Data under study: Begin

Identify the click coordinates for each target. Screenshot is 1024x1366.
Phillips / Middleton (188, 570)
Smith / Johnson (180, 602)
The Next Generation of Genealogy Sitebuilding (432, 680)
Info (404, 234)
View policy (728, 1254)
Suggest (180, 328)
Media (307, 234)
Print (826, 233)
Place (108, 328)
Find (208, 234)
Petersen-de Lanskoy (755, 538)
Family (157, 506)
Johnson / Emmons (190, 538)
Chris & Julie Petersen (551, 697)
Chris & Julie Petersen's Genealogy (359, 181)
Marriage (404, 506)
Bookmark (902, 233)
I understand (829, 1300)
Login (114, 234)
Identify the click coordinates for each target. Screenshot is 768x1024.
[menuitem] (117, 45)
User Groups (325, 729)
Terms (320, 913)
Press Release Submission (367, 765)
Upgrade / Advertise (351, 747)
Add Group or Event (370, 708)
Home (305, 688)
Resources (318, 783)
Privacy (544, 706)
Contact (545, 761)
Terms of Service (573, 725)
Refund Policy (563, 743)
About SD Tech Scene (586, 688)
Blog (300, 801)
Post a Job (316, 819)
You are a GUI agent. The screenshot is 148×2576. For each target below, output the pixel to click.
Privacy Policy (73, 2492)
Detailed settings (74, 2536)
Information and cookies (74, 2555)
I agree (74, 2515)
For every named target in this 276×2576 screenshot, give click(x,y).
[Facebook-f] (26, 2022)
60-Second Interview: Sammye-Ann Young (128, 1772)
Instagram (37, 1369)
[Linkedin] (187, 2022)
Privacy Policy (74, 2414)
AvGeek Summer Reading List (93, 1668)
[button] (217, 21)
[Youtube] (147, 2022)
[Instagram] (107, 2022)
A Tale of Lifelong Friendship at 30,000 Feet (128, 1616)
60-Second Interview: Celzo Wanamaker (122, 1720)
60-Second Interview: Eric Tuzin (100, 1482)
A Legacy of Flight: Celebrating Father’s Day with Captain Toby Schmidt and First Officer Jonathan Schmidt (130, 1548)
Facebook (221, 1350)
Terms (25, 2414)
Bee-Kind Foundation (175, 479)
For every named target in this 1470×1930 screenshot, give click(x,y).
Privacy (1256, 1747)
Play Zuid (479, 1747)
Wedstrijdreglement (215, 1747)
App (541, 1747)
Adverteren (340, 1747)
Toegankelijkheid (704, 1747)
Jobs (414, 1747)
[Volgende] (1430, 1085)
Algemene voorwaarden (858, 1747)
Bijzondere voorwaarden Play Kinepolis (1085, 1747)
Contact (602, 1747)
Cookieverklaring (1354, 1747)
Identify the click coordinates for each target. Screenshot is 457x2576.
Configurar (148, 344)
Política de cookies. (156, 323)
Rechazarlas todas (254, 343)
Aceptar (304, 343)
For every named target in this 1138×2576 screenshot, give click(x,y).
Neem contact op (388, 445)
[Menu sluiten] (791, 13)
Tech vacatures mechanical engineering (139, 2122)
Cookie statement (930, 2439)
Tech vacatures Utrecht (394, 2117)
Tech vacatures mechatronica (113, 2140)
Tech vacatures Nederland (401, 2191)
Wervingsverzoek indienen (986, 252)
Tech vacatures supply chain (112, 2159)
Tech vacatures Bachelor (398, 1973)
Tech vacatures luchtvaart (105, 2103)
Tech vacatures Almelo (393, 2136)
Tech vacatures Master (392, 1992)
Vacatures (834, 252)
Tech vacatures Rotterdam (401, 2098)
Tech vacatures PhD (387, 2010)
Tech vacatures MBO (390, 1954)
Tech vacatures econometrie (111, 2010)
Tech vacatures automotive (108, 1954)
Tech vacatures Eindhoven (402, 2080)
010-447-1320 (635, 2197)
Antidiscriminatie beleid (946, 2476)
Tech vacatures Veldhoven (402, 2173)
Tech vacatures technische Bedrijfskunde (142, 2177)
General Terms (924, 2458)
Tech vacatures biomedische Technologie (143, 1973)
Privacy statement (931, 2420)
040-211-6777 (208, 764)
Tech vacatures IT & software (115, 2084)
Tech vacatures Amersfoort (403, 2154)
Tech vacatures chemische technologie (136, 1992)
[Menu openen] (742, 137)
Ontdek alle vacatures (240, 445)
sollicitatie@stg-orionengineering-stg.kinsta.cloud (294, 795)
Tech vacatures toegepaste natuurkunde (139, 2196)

Data under study: End

> **Task instructions**: What is needed is an exact transcription of every entry above.

> **Answer for the task**:
Identify the click coordinates for each target. Screenshot is 1024x1366.
Phillips / Middleton (188, 570)
Smith / Johnson (180, 602)
The Next Generation of Genealogy Sitebuilding (432, 680)
Info (404, 234)
View policy (728, 1254)
Suggest (180, 328)
Media (307, 234)
Print (826, 233)
Place (108, 328)
Find (208, 234)
Petersen-de Lanskoy (755, 538)
Family (157, 506)
Johnson / Emmons (190, 538)
Chris & Julie Petersen (551, 697)
Chris & Julie Petersen's Genealogy (359, 181)
Marriage (404, 506)
Bookmark (902, 233)
I understand (829, 1300)
Login (114, 234)
Identify the click coordinates for each target. Screenshot is 768x1024.
[menuitem] (117, 45)
User Groups (325, 729)
Terms (320, 913)
Press Release Submission (367, 765)
Upgrade / Advertise (351, 747)
Add Group or Event (370, 708)
Home (305, 688)
Resources (318, 783)
Privacy (544, 706)
Contact (545, 761)
Terms of Service (573, 725)
Refund Policy (563, 743)
About SD Tech Scene (586, 688)
Blog (300, 801)
Post a Job (316, 819)
You are a GUI agent. The screenshot is 148×2576. For each target below, output the pixel to click.
Privacy Policy (73, 2492)
Detailed settings (74, 2536)
Information and cookies (74, 2555)
I agree (74, 2515)
For every named target in this 276×2576 screenshot, give click(x,y).
[Facebook-f] (26, 2022)
60-Second Interview: Sammye-Ann Young (128, 1772)
Instagram (37, 1369)
[Linkedin] (187, 2022)
Privacy Policy (74, 2414)
AvGeek Summer Reading List (93, 1668)
[button] (217, 21)
[Youtube] (147, 2022)
[Instagram] (107, 2022)
A Tale of Lifelong Friendship at 30,000 Feet (128, 1616)
60-Second Interview: Celzo Wanamaker (122, 1720)
60-Second Interview: Eric Tuzin (100, 1482)
A Legacy of Flight: Celebrating Father’s Day with Captain Toby Schmidt and First Officer Jonathan Schmidt (130, 1548)
Facebook (221, 1350)
Terms (25, 2414)
Bee-Kind Foundation (175, 479)
For every named target in this 1470×1930 screenshot, give click(x,y).
Privacy (1256, 1747)
Play Zuid (479, 1747)
Wedstrijdreglement (215, 1747)
App (541, 1747)
Adverteren (340, 1747)
Toegankelijkheid (704, 1747)
Jobs (414, 1747)
[Volgende] (1430, 1085)
Algemene voorwaarden (858, 1747)
Bijzondere voorwaarden Play Kinepolis (1085, 1747)
Contact (602, 1747)
Cookieverklaring (1354, 1747)
Identify the click coordinates for each target. Screenshot is 457x2576.
Configurar (148, 344)
Política de cookies. (156, 323)
Rechazarlas todas (254, 343)
Aceptar (304, 343)
For every named target in this 1138×2576 screenshot, give click(x,y).
Neem contact op (388, 445)
[Menu sluiten] (791, 13)
Tech vacatures mechanical engineering (139, 2122)
Cookie statement (930, 2439)
Tech vacatures Utrecht (394, 2117)
Tech vacatures mechatronica (113, 2140)
Tech vacatures Nederland (401, 2191)
Wervingsverzoek indienen (986, 252)
Tech vacatures supply chain (112, 2159)
Tech vacatures Bachelor (398, 1973)
Tech vacatures luchtvaart (105, 2103)
Tech vacatures Almelo (393, 2136)
Tech vacatures Master (392, 1992)
Vacatures (834, 252)
Tech vacatures Rotterdam (401, 2098)
Tech vacatures PhD (387, 2010)
Tech vacatures MBO (390, 1954)
Tech vacatures econometrie (111, 2010)
Tech vacatures automotive (108, 1954)
Tech vacatures Eindhoven (402, 2080)
010-447-1320 (635, 2197)
Antidiscriminatie beleid (946, 2476)
Tech vacatures Veldhoven (402, 2173)
Tech vacatures technische Bedrijfskunde (142, 2177)
General Terms (924, 2458)
Tech vacatures biomedische Technologie (143, 1973)
Privacy statement (931, 2420)
040-211-6777 (208, 764)
Tech vacatures IT & software (115, 2084)
Tech vacatures Amersfoort (403, 2154)
Tech vacatures chemische technologie (136, 1992)
[Menu openen] (742, 137)
Ontdek alle vacatures (240, 445)
sollicitatie@stg-orionengineering-stg.kinsta.cloud (294, 795)
Tech vacatures toegepaste natuurkunde (139, 2196)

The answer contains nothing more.